> YOUR INSTRUCTIONS: Print only the lines from the one with "Seasonings (286, 2462)" through the end of the data, exactly, and please omit pictures.

Stored items:
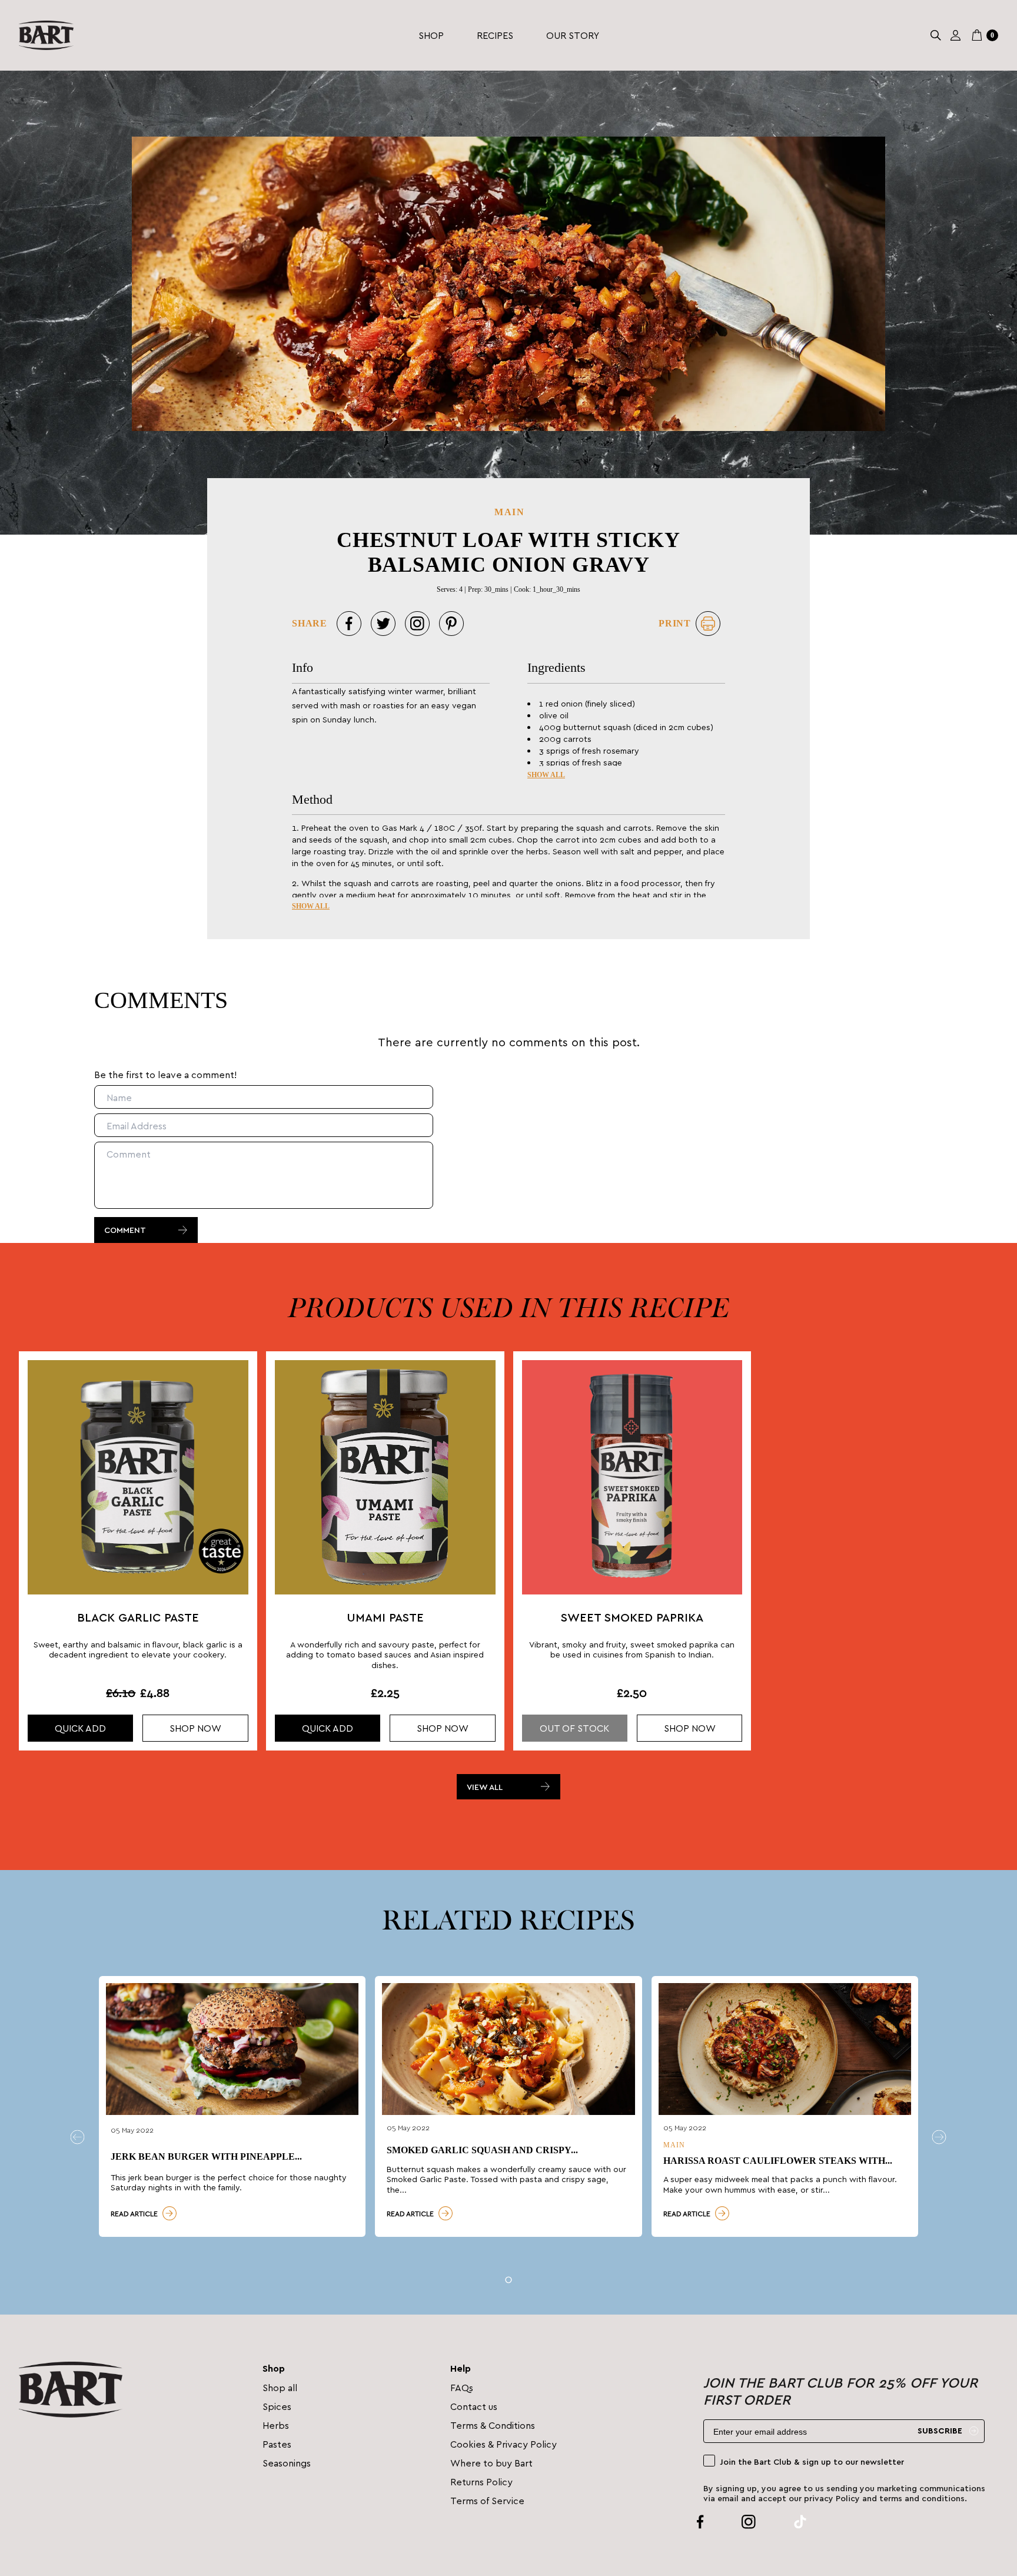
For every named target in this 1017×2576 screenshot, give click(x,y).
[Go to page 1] (508, 2280)
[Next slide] (939, 2137)
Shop (431, 35)
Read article (134, 2213)
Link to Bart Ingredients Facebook (700, 2522)
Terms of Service (487, 2500)
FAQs (461, 2387)
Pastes (276, 2443)
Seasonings (286, 2462)
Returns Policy (481, 2481)
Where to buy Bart (491, 2462)
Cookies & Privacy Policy (503, 2443)
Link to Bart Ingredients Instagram (734, 2522)
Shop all (279, 2387)
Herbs (275, 2425)
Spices (276, 2406)
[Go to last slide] (78, 2137)
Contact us (473, 2406)
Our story (572, 35)
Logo (46, 35)
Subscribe (940, 2431)
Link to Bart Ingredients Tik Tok (786, 2522)
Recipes (495, 35)
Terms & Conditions (492, 2425)
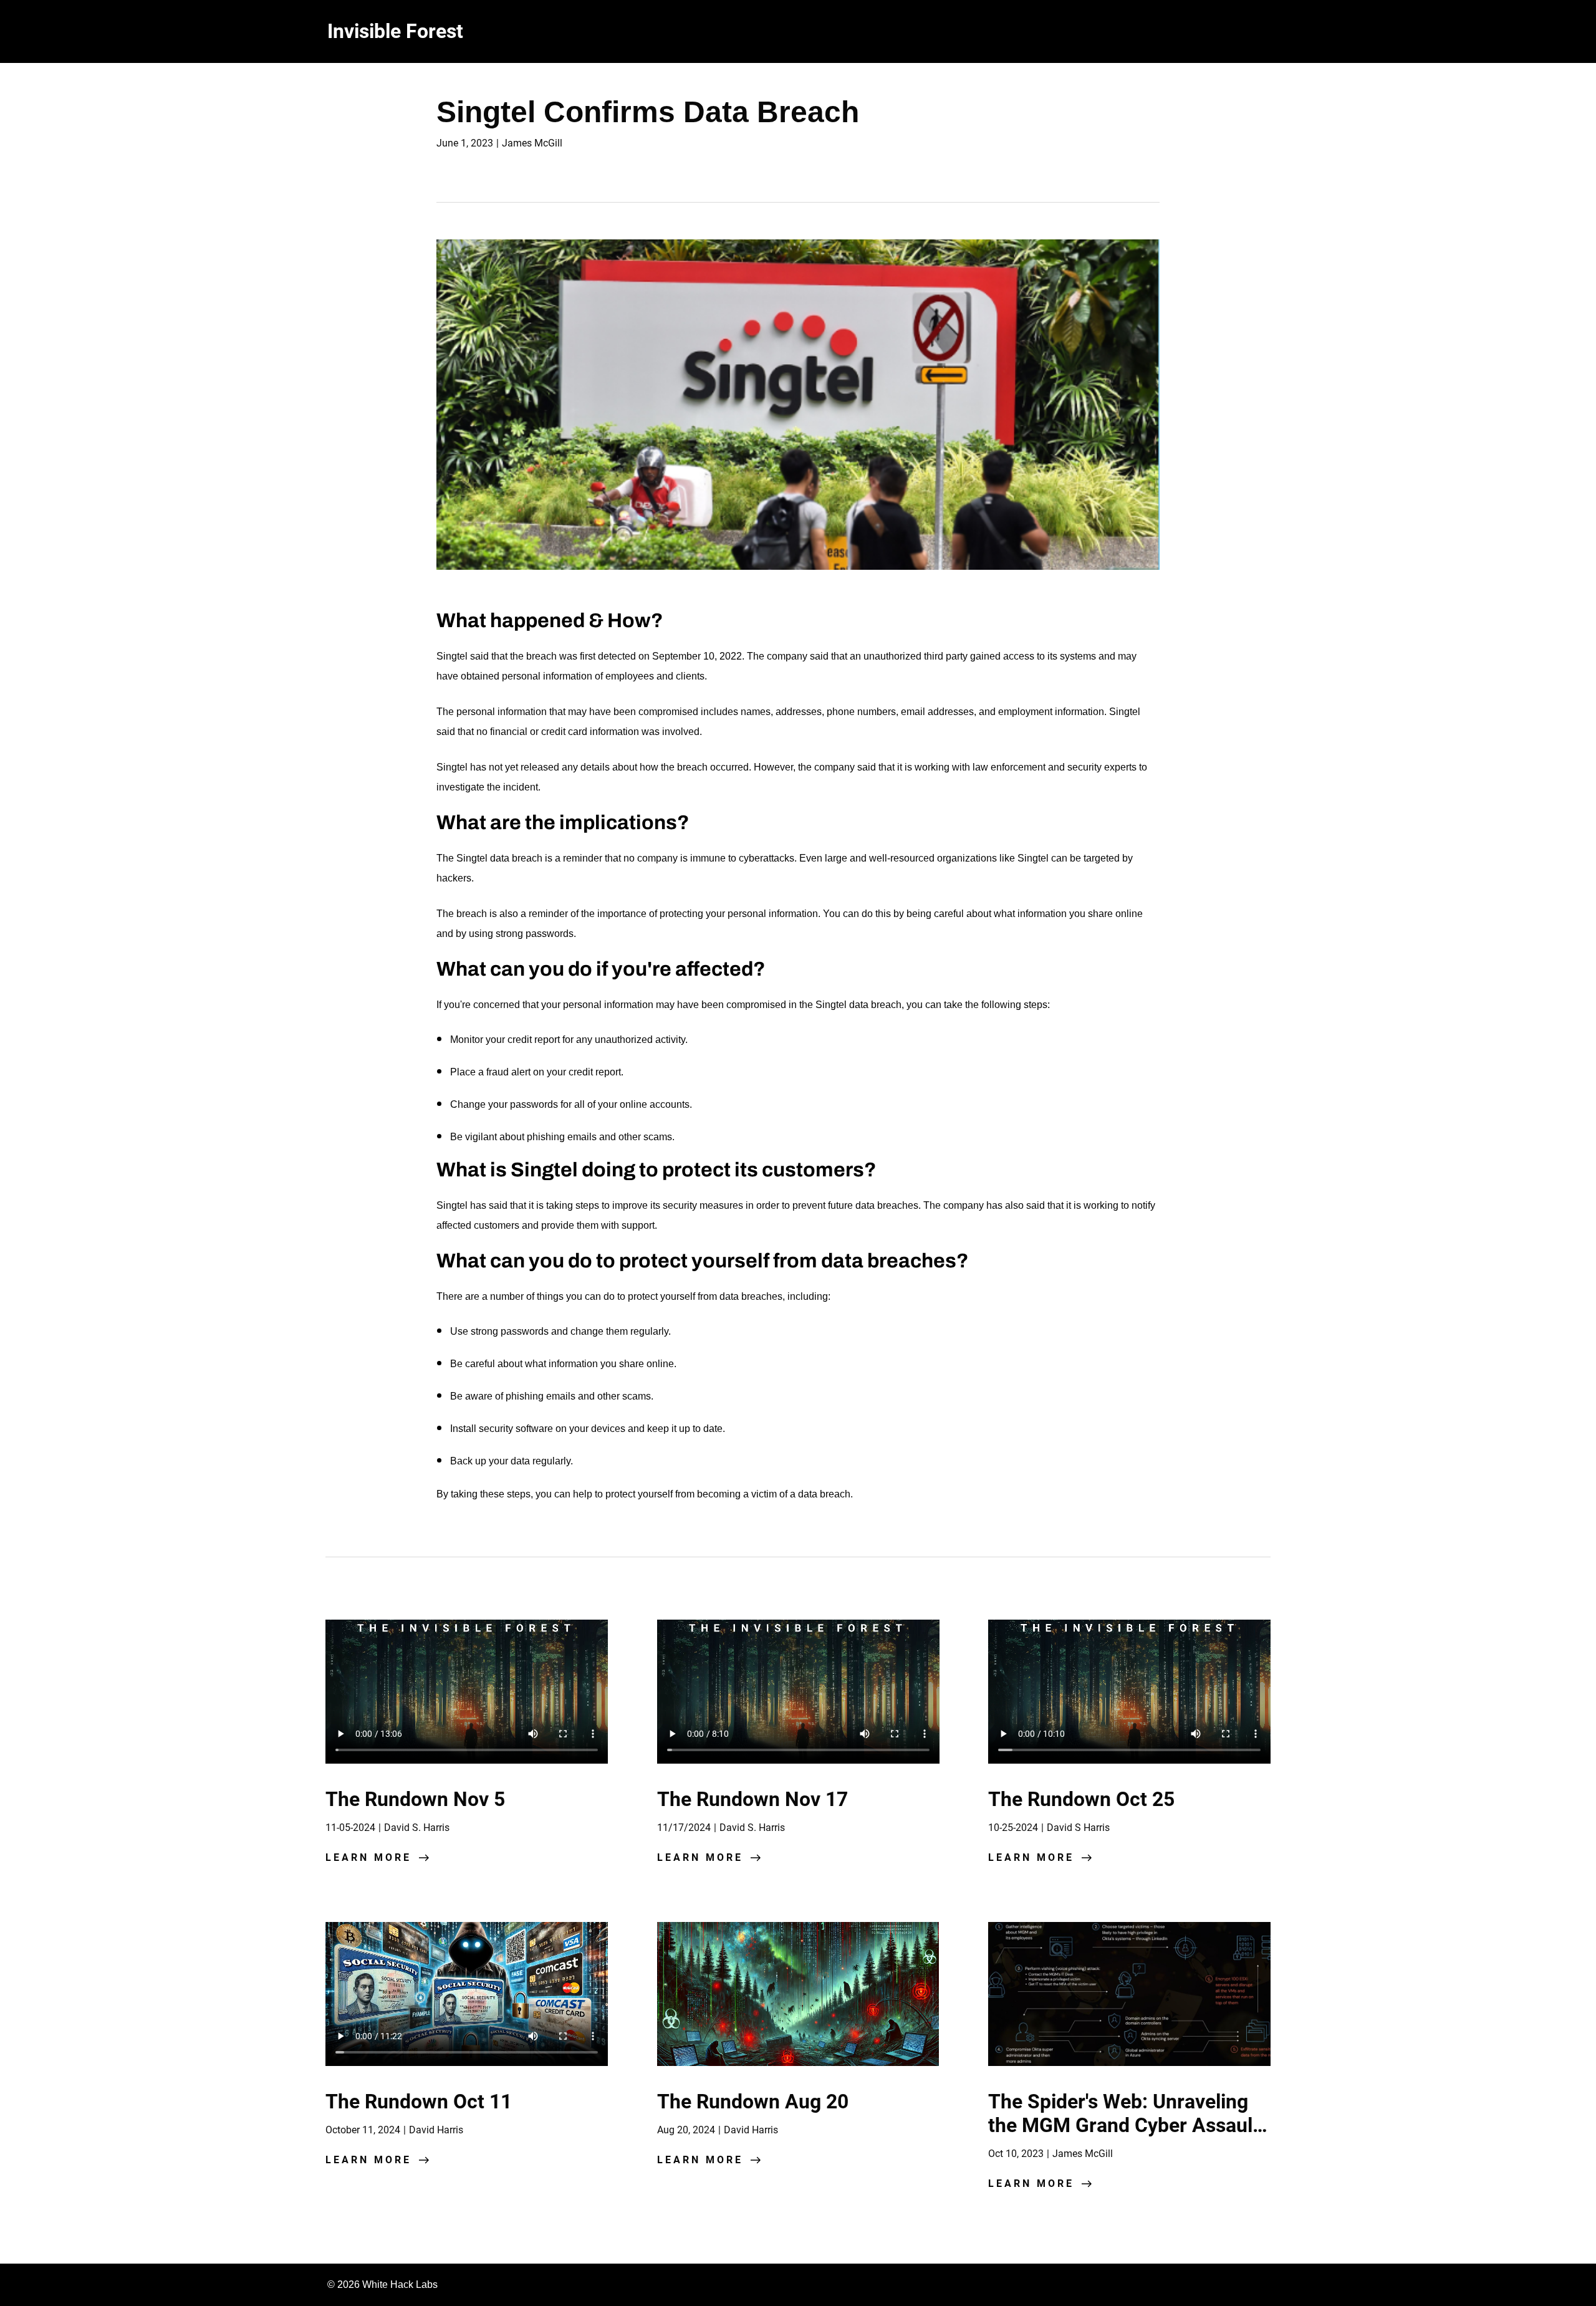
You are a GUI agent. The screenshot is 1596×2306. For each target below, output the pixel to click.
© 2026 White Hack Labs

> EXERCISE ANSWER:
Seasonings (286, 2462)
Returns Policy (481, 2481)
Where to buy Bart (491, 2462)
Cookies & Privacy Policy (503, 2443)
Link to Bart Ingredients Instagram (734, 2522)
Shop all (279, 2387)
Herbs (275, 2425)
Spices (276, 2406)
[Go to last slide] (78, 2137)
Contact us (473, 2406)
Our story (572, 35)
Logo (46, 35)
Subscribe (940, 2431)
Link to Bart Ingredients Tik Tok (786, 2522)
Recipes (495, 35)
Terms & Conditions (492, 2425)
You are a GUI agent. The screenshot is 1596×2306. For each target below, output the pixel to click.
© 2026 White Hack Labs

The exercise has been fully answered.